I am not sure why the rating is so low for this course.

Personally, I found this course really insightful as the instructor explains what the different statistical measurements mean, and why are they useful.

by Akshat S

2019年7月24日

I will present my self with some amazing songs!!

Excellent staircase to the heaven for learning PCA.

Breaking the habit of struggling with hardcore bookish mathematics.

Loose yourself in this adventure!!

by Jose A

2020年7月18日

Well explained, some issues with assignments but some of them are to not just type and think a little.
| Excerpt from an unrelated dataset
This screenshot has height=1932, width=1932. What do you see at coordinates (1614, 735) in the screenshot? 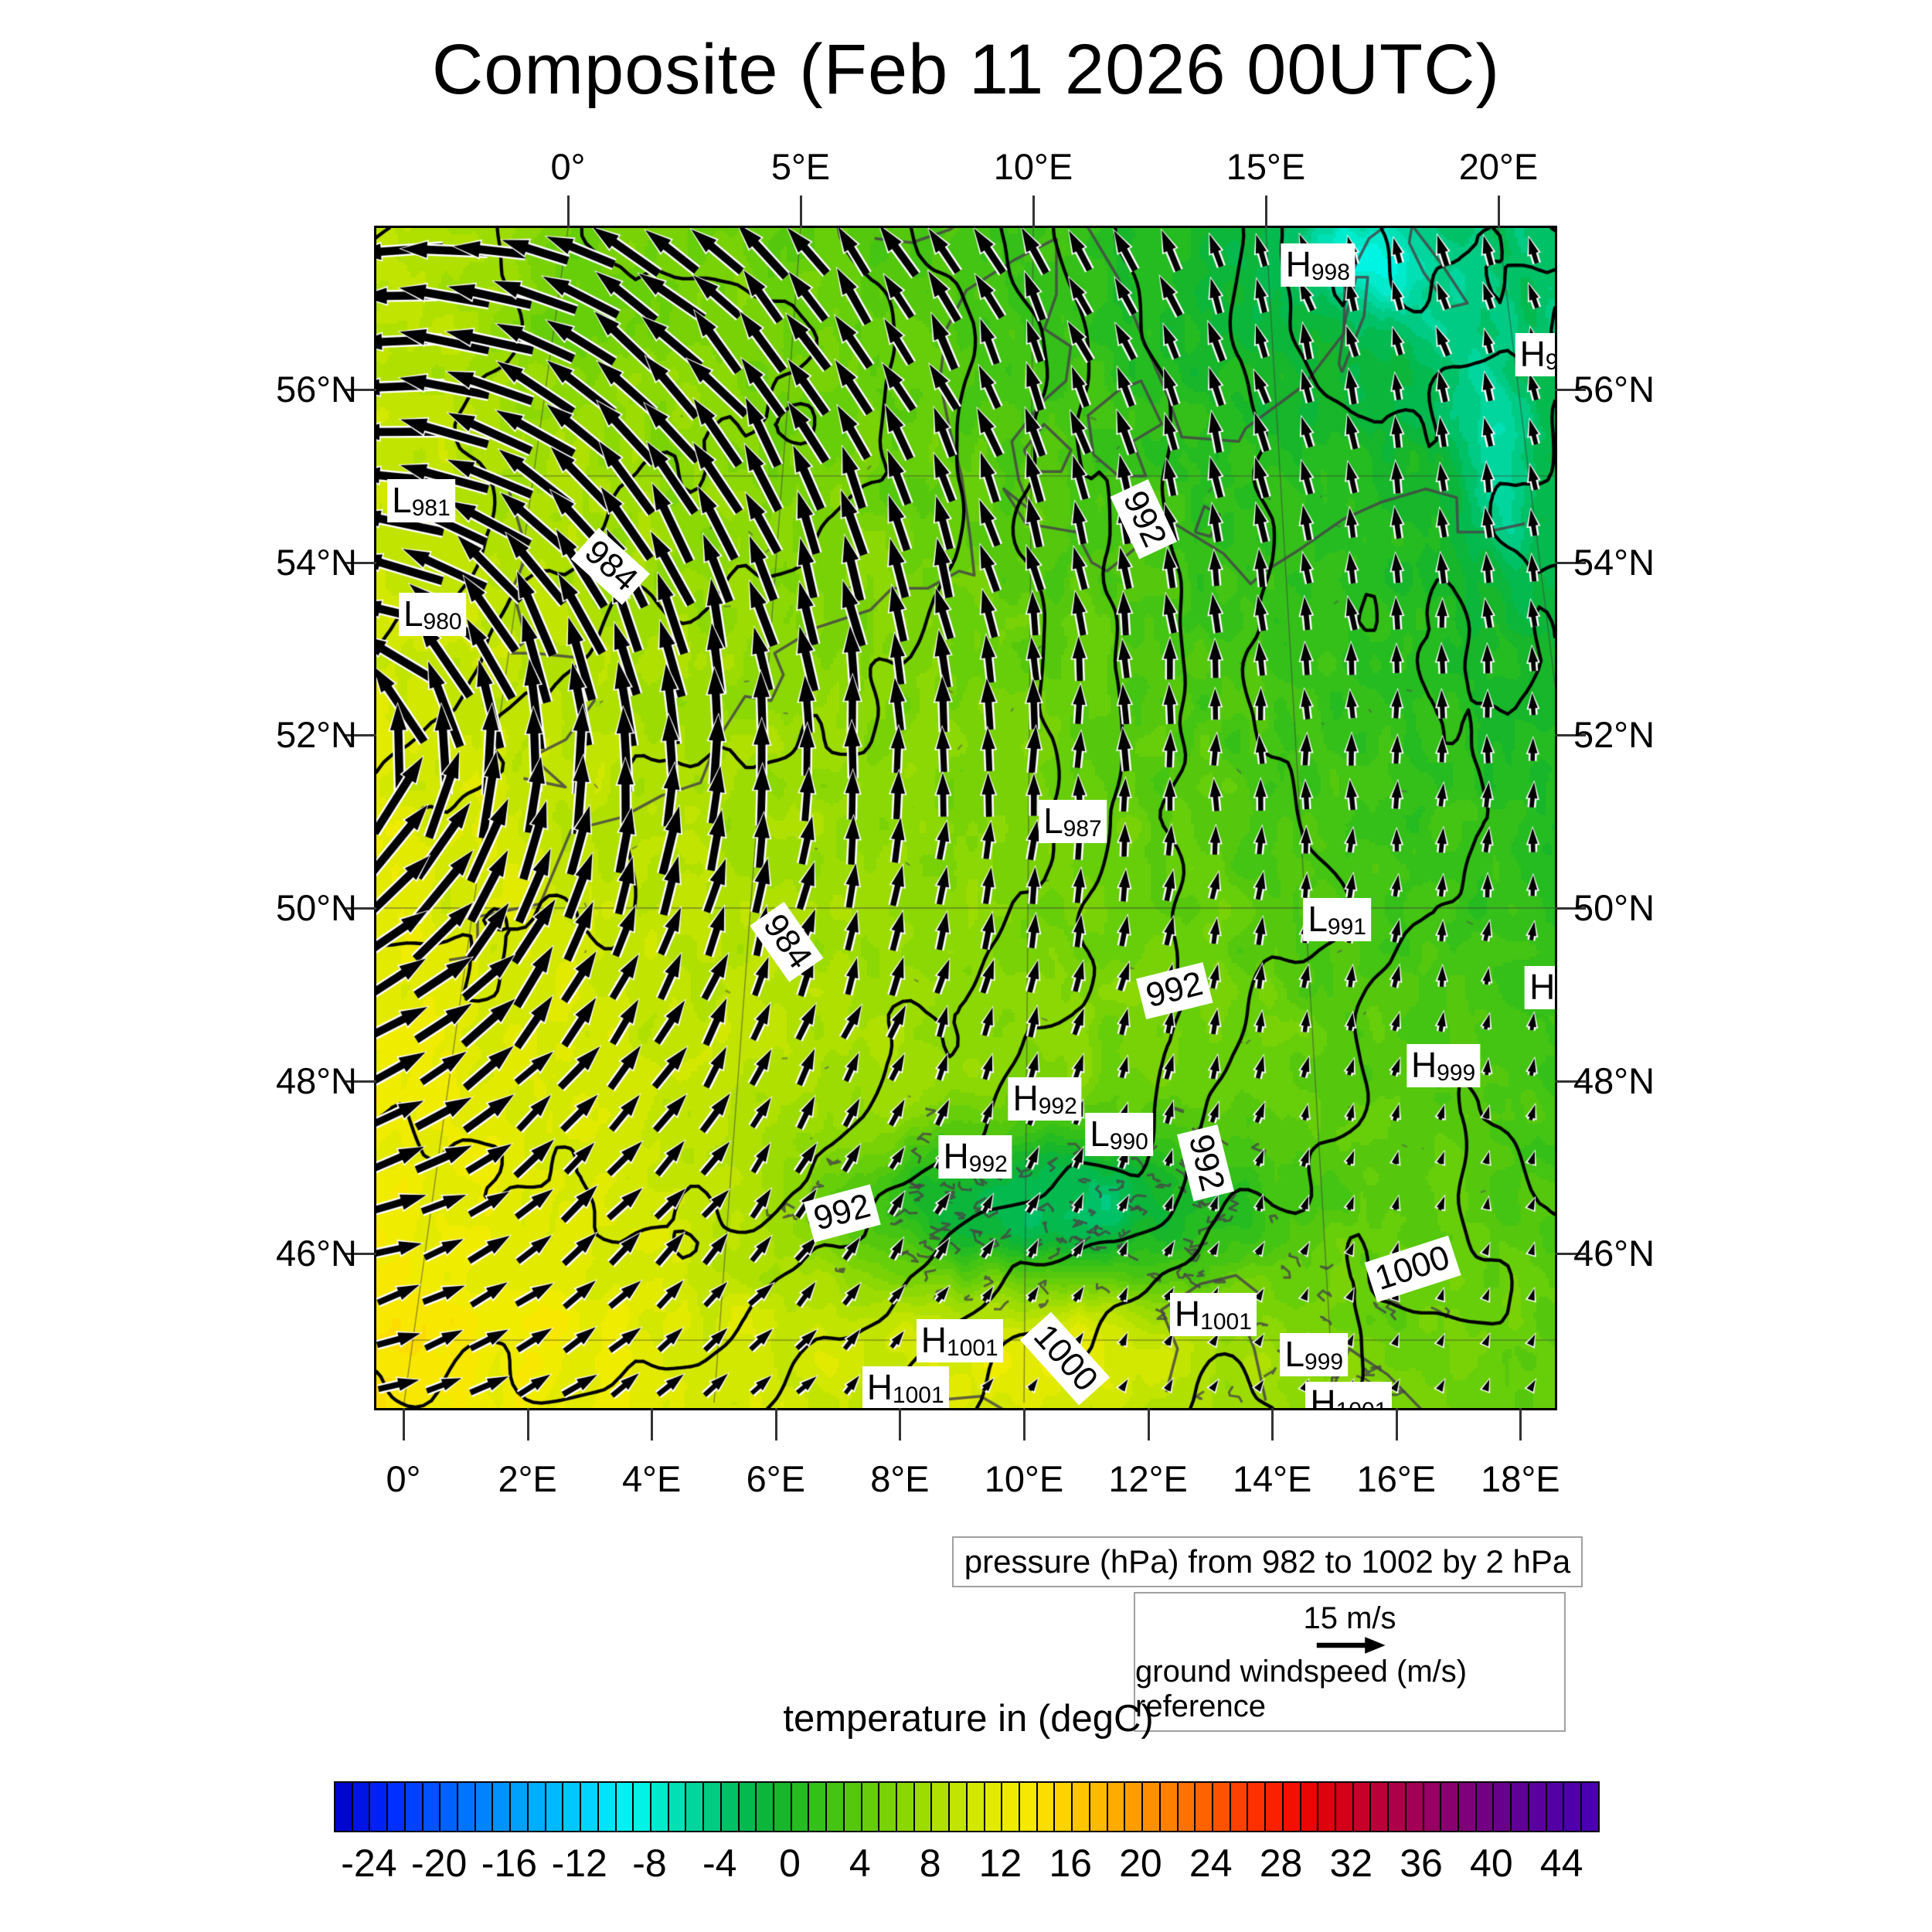
I see `right-axis-label-2: 52°N` at bounding box center [1614, 735]. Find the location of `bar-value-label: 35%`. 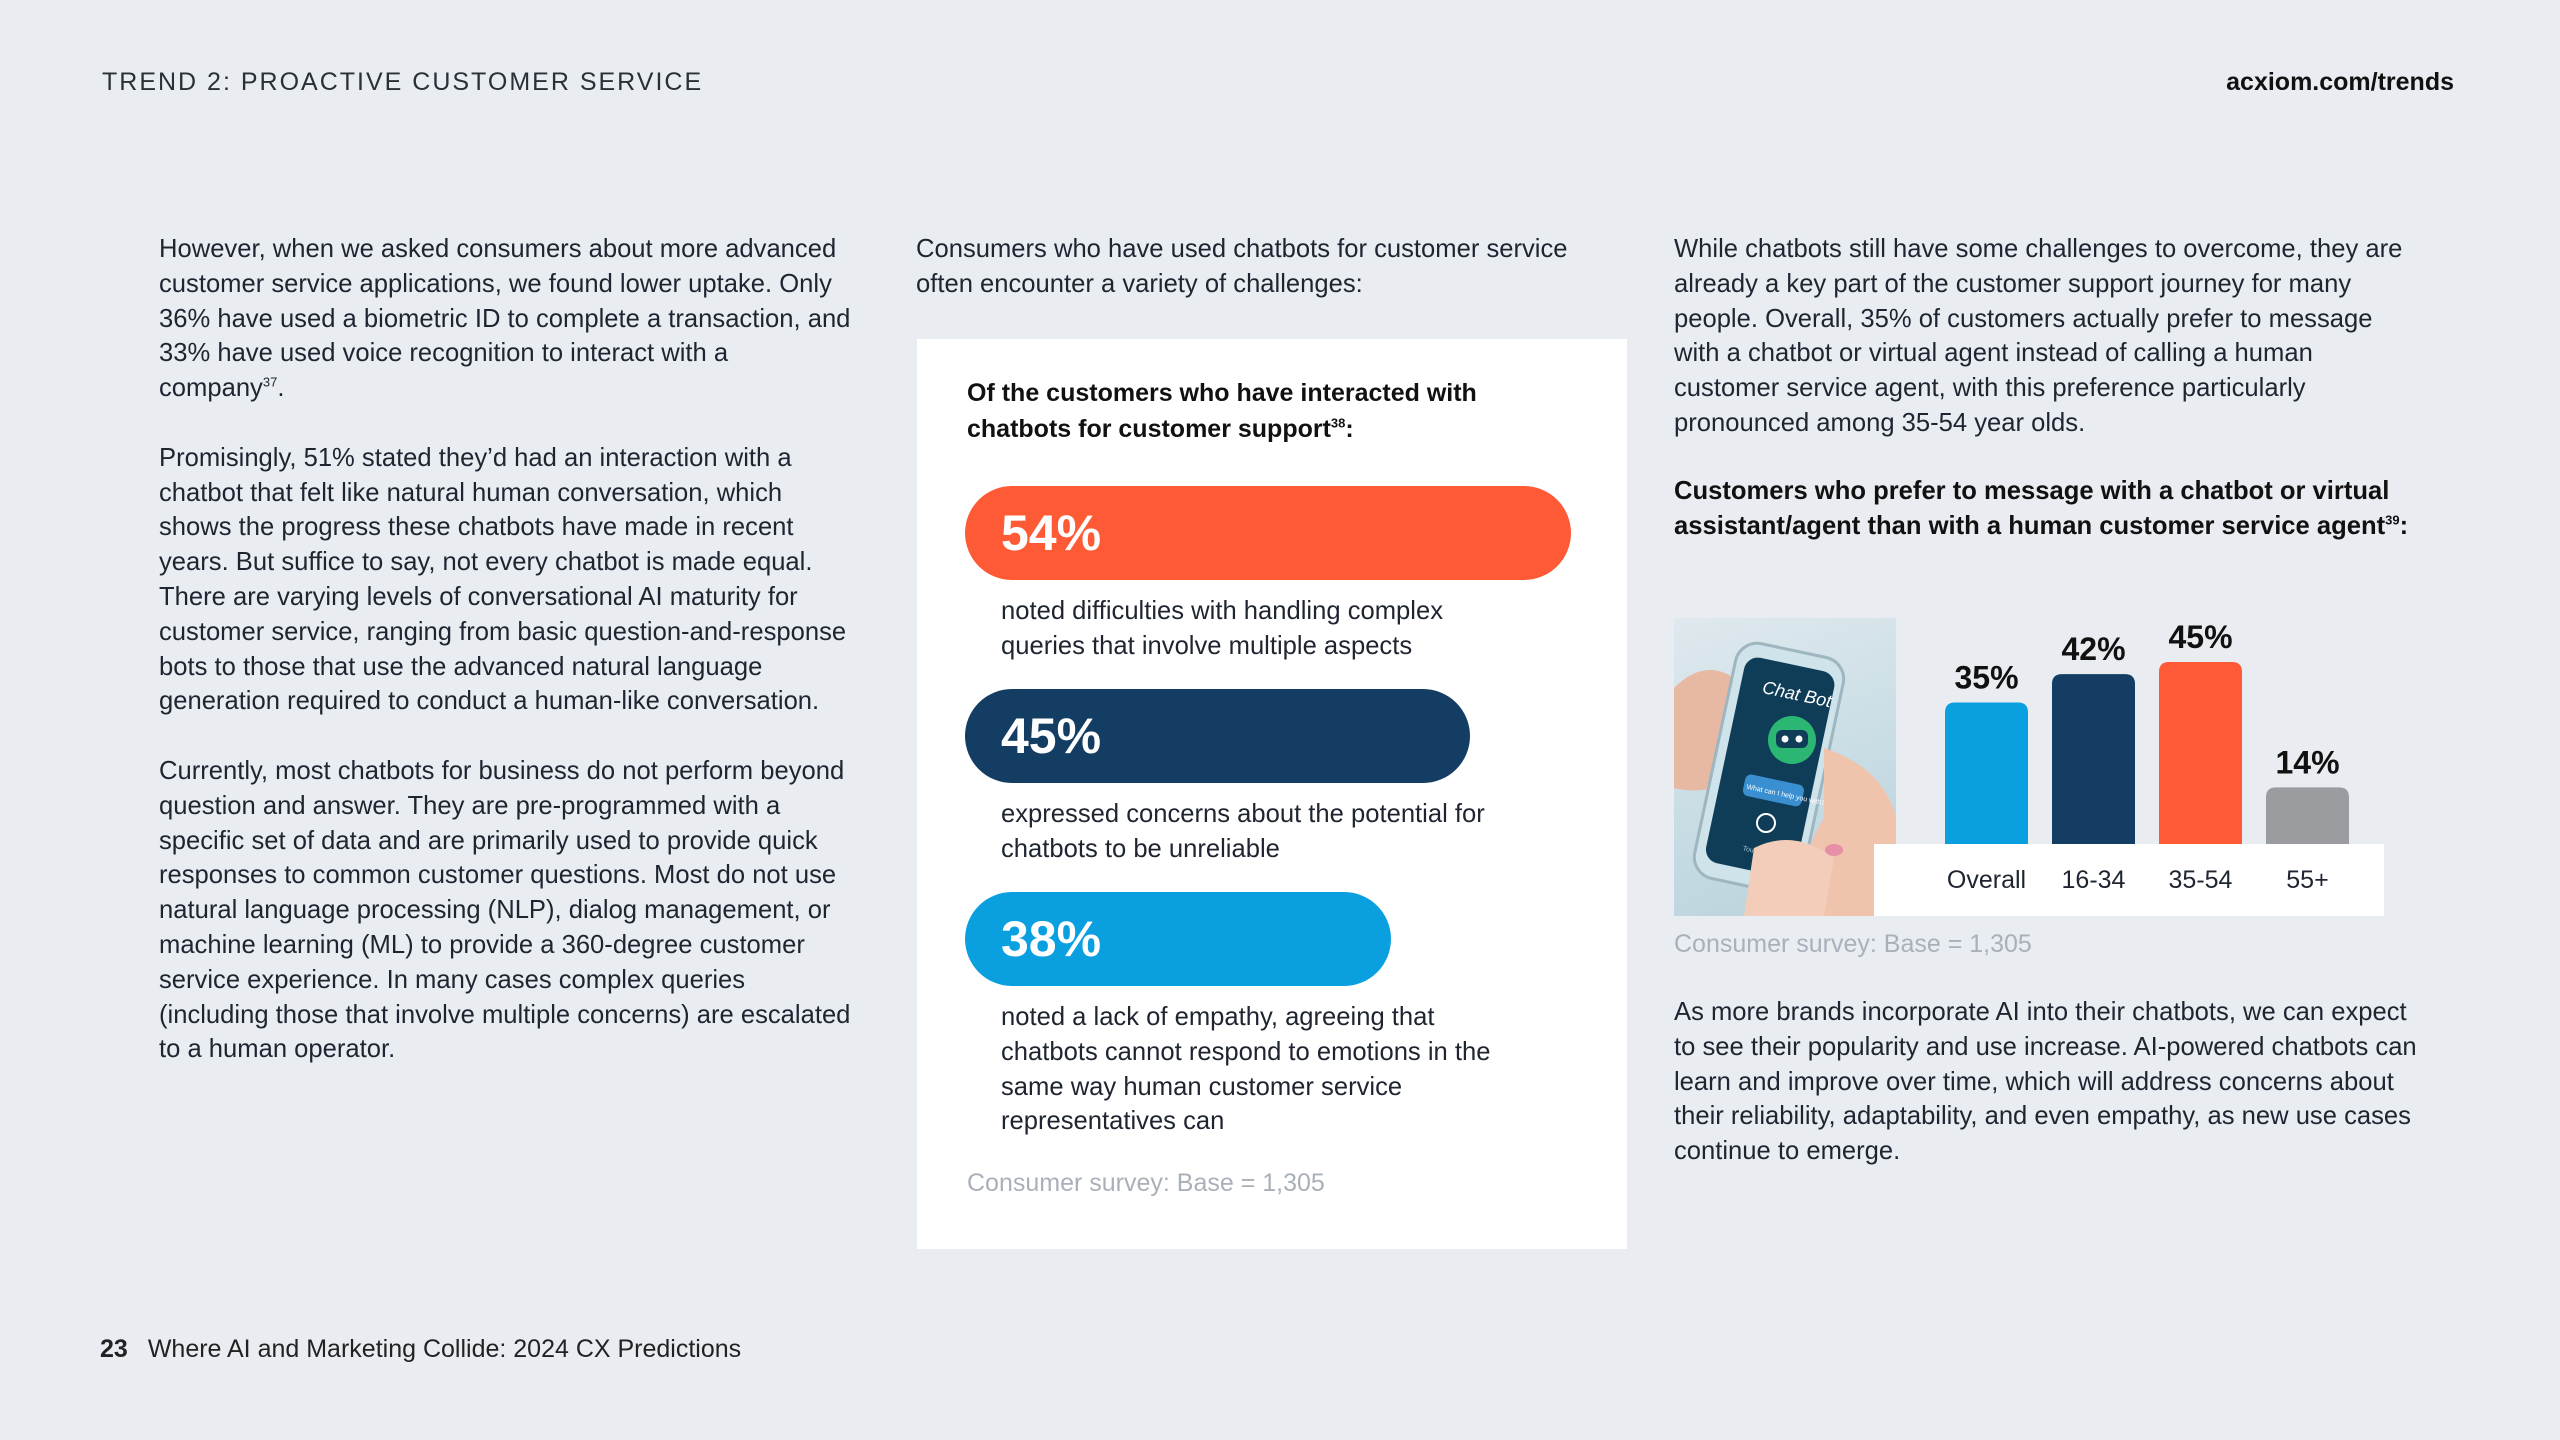

bar-value-label: 35% is located at coordinates (1986, 677).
May be one is a real mistake... hard time with it, but lot of learning too.

by prudgin g

2020年2月15日

Challenging, but doable. Has some bugs in coding assignments, but clearing them out makes you understand things better. Get ready to spend extra time understanding the concepts.

by Shreyas G

2021年9月18日

Very challenging course, requires intermediate knowledge of Python and the numpy library. PCA week 4 lab was truly a mind-blowing experience, taking over 5 hours to complete.

by Christian H

2019年12月28日

This course is well worth the time. I have a better understanding of one of the most foundational and biologically plausible machine learning algorithms used today! Love it.

by Tse-Yu L

2018年3月14日

Practices and quiz are designed well while I will suggest to put more hints on programming parts, e.g., PCA. Overall, this series of course are pretty useful for beginner.

by Miguel A Q H

2020年2月20日

This is the best course of the specialization, its very hard but it lets you to understand very important concepts of what means dimensionality reduccion.

Great Job!!!!

by Aymeric N

2018年11月25日

This course demystifies the Principal Components Analysis through practical implementation. It gives me solid foundations for learning further data science techniques.

by XL T

2020年4月3日

It is a bit difficult and jumpy. You will need some hard work to fill in the missing links of knowledge which not explicite on the lectrue. Overall, great experience.